**** Exercise inputs
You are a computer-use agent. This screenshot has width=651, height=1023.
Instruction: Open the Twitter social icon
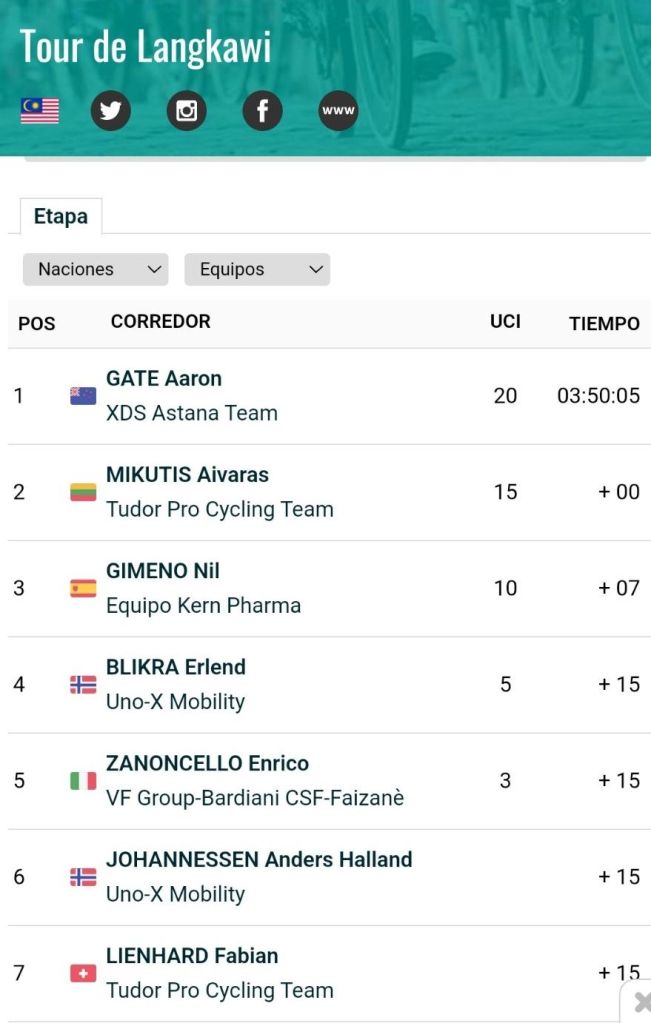(x=111, y=111)
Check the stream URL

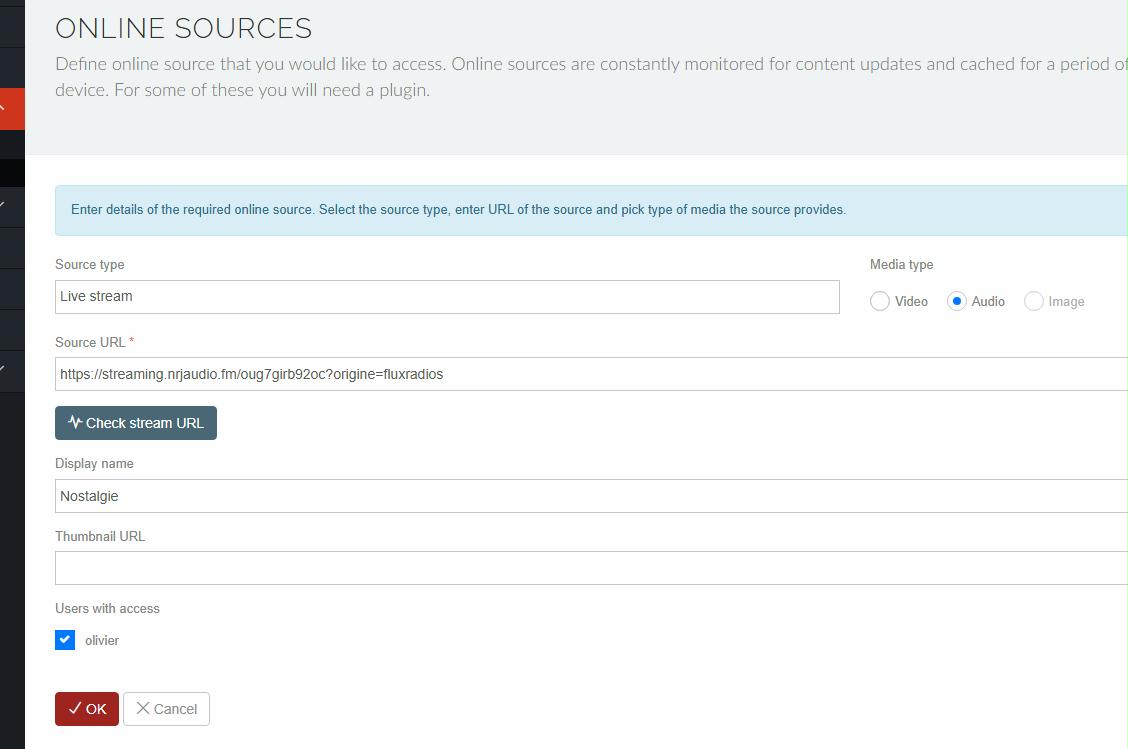coord(136,423)
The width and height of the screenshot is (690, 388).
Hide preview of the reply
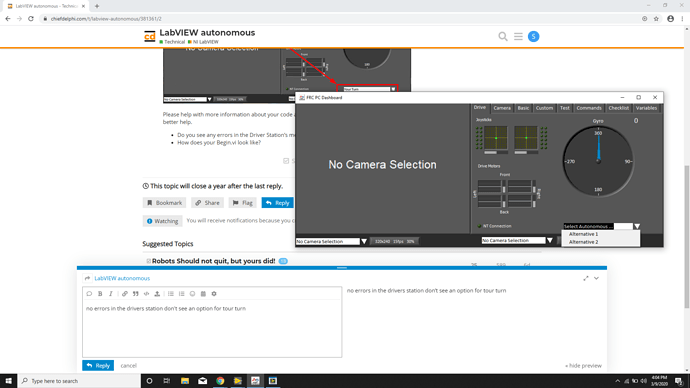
********
Please convert the data above into a JSON list of strings, one string per line, with blank lines and the pictures left out.

[
  "You are a computer-use agent. This screenshot has width=651, height=1023.",
  "Instruction: Open the Twitter social icon",
  "(x=111, y=111)",
  "Check the stream URL",
  "coord(136,423)",
  "The width and height of the screenshot is (690, 388).",
  "Hide preview of the reply"
]